** START SELECTED PASSAGE **

Minnesota’s ‘girls only’ school dance team rule: unfair, unjust, unconstitutional
July 25, 2018
Maplewood, Minnesota; July 25, 2018: When 16-year-old Dmitri Moua wanted to join the competitive dance team at Roseville Area High School in Roseville, Minnesota, he was told he could not, because he is a boy.
Dmitri’s school is a part of the Minnesota State High School League—whose bylaws declare competitive dance a “girls only” sport. Dmitri can only participate as team manager.
“I’m really competitive, and I love teamwork, winning and losing, and learning from mistakes,” Dmitri says. “And I can’t do that if I’m just sitting on the sidelines.”
“It’s really hurtful to see Dmitri like this,” says his mother, Bao Xiong. “I would never imagine this happening, because I think we’ve come so far that we shouldn’t have to fight for gender equality in any sport, or any other school activity.”
Dmitri refuses to sit on the sidelines any longer, and has filed a federal lawsuit. Represented by Pacific Legal Foundation, the lawsuit argues a girls only dance team policy is sex discrimination and violates the Constitution’s Equal Protection Clause. The league’s inability to justify its intentional, sex-based discrimination also violates Title IX.

** END SELECTED PASSAGE **
** START SOURCE DATA **

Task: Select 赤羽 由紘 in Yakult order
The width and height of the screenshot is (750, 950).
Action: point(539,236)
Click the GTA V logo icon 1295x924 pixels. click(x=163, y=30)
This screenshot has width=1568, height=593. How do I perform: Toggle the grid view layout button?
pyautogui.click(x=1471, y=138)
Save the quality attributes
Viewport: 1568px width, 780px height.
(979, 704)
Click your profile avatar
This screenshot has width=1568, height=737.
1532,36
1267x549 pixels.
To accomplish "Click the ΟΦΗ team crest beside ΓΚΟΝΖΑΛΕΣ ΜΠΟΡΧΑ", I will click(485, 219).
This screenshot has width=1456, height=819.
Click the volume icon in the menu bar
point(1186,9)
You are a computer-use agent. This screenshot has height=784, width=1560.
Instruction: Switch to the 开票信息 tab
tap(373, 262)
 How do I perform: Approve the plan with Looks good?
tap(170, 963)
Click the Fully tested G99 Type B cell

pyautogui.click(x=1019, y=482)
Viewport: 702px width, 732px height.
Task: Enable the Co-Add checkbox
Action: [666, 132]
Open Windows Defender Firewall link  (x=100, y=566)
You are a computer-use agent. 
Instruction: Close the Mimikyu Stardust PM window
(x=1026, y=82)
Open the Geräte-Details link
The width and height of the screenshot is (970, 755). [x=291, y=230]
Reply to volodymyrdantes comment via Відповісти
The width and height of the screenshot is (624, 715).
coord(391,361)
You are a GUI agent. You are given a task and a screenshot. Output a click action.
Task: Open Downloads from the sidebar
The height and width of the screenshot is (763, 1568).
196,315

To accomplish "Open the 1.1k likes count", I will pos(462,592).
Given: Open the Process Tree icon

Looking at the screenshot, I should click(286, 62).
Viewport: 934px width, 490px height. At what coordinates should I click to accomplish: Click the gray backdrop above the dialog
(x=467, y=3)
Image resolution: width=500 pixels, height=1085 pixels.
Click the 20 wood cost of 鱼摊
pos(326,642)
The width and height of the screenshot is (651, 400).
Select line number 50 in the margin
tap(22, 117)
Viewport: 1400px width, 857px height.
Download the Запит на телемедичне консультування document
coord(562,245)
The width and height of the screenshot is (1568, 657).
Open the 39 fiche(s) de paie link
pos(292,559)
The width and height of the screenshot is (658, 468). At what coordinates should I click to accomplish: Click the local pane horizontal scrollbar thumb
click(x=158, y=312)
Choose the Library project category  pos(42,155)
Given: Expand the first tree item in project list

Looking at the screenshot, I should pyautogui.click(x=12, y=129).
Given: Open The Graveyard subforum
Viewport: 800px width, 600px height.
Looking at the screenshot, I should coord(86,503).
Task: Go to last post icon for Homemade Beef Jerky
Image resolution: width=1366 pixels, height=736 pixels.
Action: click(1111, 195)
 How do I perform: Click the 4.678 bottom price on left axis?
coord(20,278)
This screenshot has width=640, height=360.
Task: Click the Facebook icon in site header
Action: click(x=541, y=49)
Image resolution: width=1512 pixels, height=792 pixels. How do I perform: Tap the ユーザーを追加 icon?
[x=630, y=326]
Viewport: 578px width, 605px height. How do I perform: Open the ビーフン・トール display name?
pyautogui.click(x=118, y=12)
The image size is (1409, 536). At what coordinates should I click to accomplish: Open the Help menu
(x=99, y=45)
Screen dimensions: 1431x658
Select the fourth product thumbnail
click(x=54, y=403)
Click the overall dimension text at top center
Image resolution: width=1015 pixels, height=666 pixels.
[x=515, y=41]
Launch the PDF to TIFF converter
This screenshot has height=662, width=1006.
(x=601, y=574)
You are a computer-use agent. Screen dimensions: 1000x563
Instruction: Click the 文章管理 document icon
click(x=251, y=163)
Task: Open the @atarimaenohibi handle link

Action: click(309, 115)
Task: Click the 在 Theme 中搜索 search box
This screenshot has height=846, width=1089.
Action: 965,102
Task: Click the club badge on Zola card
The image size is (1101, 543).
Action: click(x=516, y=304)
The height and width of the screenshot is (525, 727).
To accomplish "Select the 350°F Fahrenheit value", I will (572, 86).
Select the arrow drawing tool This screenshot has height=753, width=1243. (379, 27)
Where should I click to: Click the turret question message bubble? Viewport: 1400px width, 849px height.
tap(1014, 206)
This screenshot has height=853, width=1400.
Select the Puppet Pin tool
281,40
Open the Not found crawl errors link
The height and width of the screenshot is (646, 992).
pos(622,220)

** END SOURCE DATA **

### EXERCISE TASK 1:
According to the dance team article, which organization's bylaws declare competitive dance a "girls only" sport?
### EXERCISE TASK 2:
In the records, take the part that opens with the line containing "Viewport: 1400px width, 857px height." and closes with the line containing "pos(292,559)", and write out only those lines again with "document" swapped for "file" and nothing else changed.
The records are unrelated to the news item about the dance team rule.

### COMPLETE ANSWER 1:
The Minnesota State High School League.

### COMPLETE ANSWER 2:
Viewport: 1400px width, 857px height.
Download the Запит на телемедичне консультування file
coord(562,245)
The width and height of the screenshot is (1568, 657).
Open the 39 fiche(s) de paie link
pos(292,559)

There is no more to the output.